DATASET EXTRACT:

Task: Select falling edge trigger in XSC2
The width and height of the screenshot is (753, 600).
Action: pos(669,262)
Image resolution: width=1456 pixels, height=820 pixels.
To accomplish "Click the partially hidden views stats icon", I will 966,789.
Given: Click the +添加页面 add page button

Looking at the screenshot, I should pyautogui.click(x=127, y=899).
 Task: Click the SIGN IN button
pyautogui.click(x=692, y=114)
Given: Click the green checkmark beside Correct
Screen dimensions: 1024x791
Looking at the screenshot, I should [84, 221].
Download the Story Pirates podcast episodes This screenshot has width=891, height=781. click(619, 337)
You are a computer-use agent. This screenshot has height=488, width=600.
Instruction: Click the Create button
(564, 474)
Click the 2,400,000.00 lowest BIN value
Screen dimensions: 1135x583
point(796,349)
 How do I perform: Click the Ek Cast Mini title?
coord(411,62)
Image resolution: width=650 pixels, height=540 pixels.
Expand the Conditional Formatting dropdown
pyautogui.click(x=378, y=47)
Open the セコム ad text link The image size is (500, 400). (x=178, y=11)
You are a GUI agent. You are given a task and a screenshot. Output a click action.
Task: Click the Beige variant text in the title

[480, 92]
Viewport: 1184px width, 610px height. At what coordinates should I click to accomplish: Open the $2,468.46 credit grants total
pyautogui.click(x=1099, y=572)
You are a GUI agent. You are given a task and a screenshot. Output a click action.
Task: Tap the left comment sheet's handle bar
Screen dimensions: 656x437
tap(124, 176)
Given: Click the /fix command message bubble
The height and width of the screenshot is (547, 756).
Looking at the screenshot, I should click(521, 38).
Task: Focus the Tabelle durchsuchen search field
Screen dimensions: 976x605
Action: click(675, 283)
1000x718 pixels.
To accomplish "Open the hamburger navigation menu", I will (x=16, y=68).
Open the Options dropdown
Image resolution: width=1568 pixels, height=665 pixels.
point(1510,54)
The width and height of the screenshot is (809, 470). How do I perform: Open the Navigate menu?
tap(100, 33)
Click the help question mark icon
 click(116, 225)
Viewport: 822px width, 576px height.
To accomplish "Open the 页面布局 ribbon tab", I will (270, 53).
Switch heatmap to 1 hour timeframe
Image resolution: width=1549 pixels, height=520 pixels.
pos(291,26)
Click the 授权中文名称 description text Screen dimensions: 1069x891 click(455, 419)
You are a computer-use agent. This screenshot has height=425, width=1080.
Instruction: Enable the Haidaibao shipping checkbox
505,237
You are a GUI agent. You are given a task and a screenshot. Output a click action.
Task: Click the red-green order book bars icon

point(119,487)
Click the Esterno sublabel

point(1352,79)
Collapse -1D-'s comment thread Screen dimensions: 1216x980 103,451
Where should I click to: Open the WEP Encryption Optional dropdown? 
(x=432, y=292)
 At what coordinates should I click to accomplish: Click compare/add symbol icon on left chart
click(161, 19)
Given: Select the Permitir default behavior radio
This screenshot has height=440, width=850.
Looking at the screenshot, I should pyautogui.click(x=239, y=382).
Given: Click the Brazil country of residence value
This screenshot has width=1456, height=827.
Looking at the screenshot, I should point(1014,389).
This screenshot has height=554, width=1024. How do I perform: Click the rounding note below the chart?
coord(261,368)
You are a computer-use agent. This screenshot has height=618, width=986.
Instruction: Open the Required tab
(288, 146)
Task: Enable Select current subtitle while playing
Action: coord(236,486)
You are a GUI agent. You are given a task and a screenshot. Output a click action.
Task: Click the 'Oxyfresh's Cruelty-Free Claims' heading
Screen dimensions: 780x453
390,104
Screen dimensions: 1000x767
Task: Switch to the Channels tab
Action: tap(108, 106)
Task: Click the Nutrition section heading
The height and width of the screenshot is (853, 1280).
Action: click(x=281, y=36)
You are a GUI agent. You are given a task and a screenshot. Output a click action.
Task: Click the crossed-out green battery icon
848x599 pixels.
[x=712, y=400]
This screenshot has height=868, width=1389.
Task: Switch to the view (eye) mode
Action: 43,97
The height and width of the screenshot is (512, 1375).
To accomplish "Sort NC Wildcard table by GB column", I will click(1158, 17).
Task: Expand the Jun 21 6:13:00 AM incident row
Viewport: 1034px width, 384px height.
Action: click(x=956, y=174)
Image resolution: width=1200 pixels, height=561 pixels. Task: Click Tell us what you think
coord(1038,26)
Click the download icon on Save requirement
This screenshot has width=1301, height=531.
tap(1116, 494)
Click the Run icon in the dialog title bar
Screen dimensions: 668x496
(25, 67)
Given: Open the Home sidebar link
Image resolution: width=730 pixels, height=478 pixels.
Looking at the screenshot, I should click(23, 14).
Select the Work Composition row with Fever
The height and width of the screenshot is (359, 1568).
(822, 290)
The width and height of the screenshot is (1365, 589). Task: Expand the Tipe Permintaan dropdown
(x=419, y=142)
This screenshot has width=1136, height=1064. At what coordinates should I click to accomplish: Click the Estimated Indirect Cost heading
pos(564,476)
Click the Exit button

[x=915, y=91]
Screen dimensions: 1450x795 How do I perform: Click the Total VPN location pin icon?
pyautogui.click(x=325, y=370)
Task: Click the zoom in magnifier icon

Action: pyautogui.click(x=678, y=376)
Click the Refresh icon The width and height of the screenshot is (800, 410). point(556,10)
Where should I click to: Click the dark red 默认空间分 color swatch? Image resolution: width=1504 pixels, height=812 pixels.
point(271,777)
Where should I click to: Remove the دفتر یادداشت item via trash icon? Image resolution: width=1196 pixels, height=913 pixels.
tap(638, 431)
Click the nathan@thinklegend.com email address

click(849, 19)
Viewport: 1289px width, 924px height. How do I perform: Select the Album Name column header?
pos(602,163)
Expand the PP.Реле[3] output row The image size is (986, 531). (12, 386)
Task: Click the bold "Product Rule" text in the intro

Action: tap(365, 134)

WORK REQUIRED: Give back the data above exactly, so that every line matches.

ANSWER SECTION:
Task: Select falling edge trigger in XSC2
The width and height of the screenshot is (753, 600).
Action: pos(669,262)
Image resolution: width=1456 pixels, height=820 pixels.
To accomplish "Click the partially hidden views stats icon", I will 966,789.
Given: Click the +添加页面 add page button

Looking at the screenshot, I should pyautogui.click(x=127, y=899).
 Task: Click the SIGN IN button
pyautogui.click(x=692, y=114)
Given: Click the green checkmark beside Correct
Screen dimensions: 1024x791
Looking at the screenshot, I should [84, 221].
Download the Story Pirates podcast episodes This screenshot has width=891, height=781. click(619, 337)
You are a computer-use agent. This screenshot has height=488, width=600.
Instruction: Click the Create button
(564, 474)
Click the 2,400,000.00 lowest BIN value
Screen dimensions: 1135x583
point(796,349)
 How do I perform: Click the Ek Cast Mini title?
coord(411,62)
Image resolution: width=650 pixels, height=540 pixels.
Expand the Conditional Formatting dropdown
pyautogui.click(x=378, y=47)
Open the セコム ad text link The image size is (500, 400). (x=178, y=11)
You are a GUI agent. You are given a task and a screenshot. Output a click action.
Task: Click the Beige variant text in the title

[480, 92]
Viewport: 1184px width, 610px height. At what coordinates should I click to accomplish: Open the $2,468.46 credit grants total
pyautogui.click(x=1099, y=572)
You are a GUI agent. You are given a task and a screenshot. Output a click action.
Task: Tap the left comment sheet's handle bar
Screen dimensions: 656x437
tap(124, 176)
Given: Click the /fix command message bubble
The height and width of the screenshot is (547, 756).
Looking at the screenshot, I should click(521, 38).
Task: Focus the Tabelle durchsuchen search field
Screen dimensions: 976x605
Action: click(675, 283)
1000x718 pixels.
To accomplish "Open the hamburger navigation menu", I will (x=16, y=68).
Open the Options dropdown
Image resolution: width=1568 pixels, height=665 pixels.
point(1510,54)
The width and height of the screenshot is (809, 470). How do I perform: Open the Navigate menu?
tap(100, 33)
Click the help question mark icon
 click(116, 225)
Viewport: 822px width, 576px height.
To accomplish "Open the 页面布局 ribbon tab", I will (270, 53).
Switch heatmap to 1 hour timeframe
Image resolution: width=1549 pixels, height=520 pixels.
pos(291,26)
Click the 授权中文名称 description text Screen dimensions: 1069x891 click(455, 419)
You are a computer-use agent. This screenshot has height=425, width=1080.
Instruction: Enable the Haidaibao shipping checkbox
505,237
You are a GUI agent. You are given a task and a screenshot. Output a click action.
Task: Click the red-green order book bars icon

point(119,487)
Click the Esterno sublabel

point(1352,79)
Collapse -1D-'s comment thread Screen dimensions: 1216x980 103,451
Where should I click to: Open the WEP Encryption Optional dropdown? 
(x=432, y=292)
 At what coordinates should I click to accomplish: Click compare/add symbol icon on left chart
click(161, 19)
Given: Select the Permitir default behavior radio
This screenshot has height=440, width=850.
Looking at the screenshot, I should pyautogui.click(x=239, y=382).
Given: Click the Brazil country of residence value
This screenshot has width=1456, height=827.
Looking at the screenshot, I should point(1014,389).
This screenshot has height=554, width=1024. How do I perform: Click the rounding note below the chart?
coord(261,368)
You are a computer-use agent. This screenshot has height=618, width=986.
Instruction: Open the Required tab
(288, 146)
Task: Enable Select current subtitle while playing
Action: coord(236,486)
You are a GUI agent. You are given a task and a screenshot. Output a click action.
Task: Click the 'Oxyfresh's Cruelty-Free Claims' heading
Screen dimensions: 780x453
390,104
Screen dimensions: 1000x767
Task: Switch to the Channels tab
Action: tap(108, 106)
Task: Click the Nutrition section heading
The height and width of the screenshot is (853, 1280).
Action: click(x=281, y=36)
You are a GUI agent. You are given a task and a screenshot. Output a click action.
Task: Click the crossed-out green battery icon
848x599 pixels.
[x=712, y=400]
This screenshot has height=868, width=1389.
Task: Switch to the view (eye) mode
Action: 43,97
The height and width of the screenshot is (512, 1375).
To accomplish "Sort NC Wildcard table by GB column", I will click(1158, 17).
Task: Expand the Jun 21 6:13:00 AM incident row
Viewport: 1034px width, 384px height.
Action: click(x=956, y=174)
Image resolution: width=1200 pixels, height=561 pixels. Task: Click Tell us what you think
coord(1038,26)
Click the download icon on Save requirement
This screenshot has width=1301, height=531.
tap(1116, 494)
Click the Run icon in the dialog title bar
Screen dimensions: 668x496
(25, 67)
Given: Open the Home sidebar link
Image resolution: width=730 pixels, height=478 pixels.
Looking at the screenshot, I should click(23, 14).
Select the Work Composition row with Fever
The height and width of the screenshot is (359, 1568).
(822, 290)
The width and height of the screenshot is (1365, 589). Task: Expand the Tipe Permintaan dropdown
(x=419, y=142)
This screenshot has width=1136, height=1064. At what coordinates should I click to accomplish: Click the Estimated Indirect Cost heading
pos(564,476)
Click the Exit button

[x=915, y=91]
Screen dimensions: 1450x795 How do I perform: Click the Total VPN location pin icon?
pyautogui.click(x=325, y=370)
Task: Click the zoom in magnifier icon

Action: pyautogui.click(x=678, y=376)
Click the Refresh icon The width and height of the screenshot is (800, 410). point(556,10)
Where should I click to: Click the dark red 默认空间分 color swatch? Image resolution: width=1504 pixels, height=812 pixels.
point(271,777)
Where should I click to: Remove the دفتر یادداشت item via trash icon? Image resolution: width=1196 pixels, height=913 pixels.
tap(638, 431)
Click the nathan@thinklegend.com email address

click(849, 19)
Viewport: 1289px width, 924px height. How do I perform: Select the Album Name column header?
pos(602,163)
Expand the PP.Реле[3] output row The image size is (986, 531). (12, 386)
Task: Click the bold "Product Rule" text in the intro

Action: tap(365, 134)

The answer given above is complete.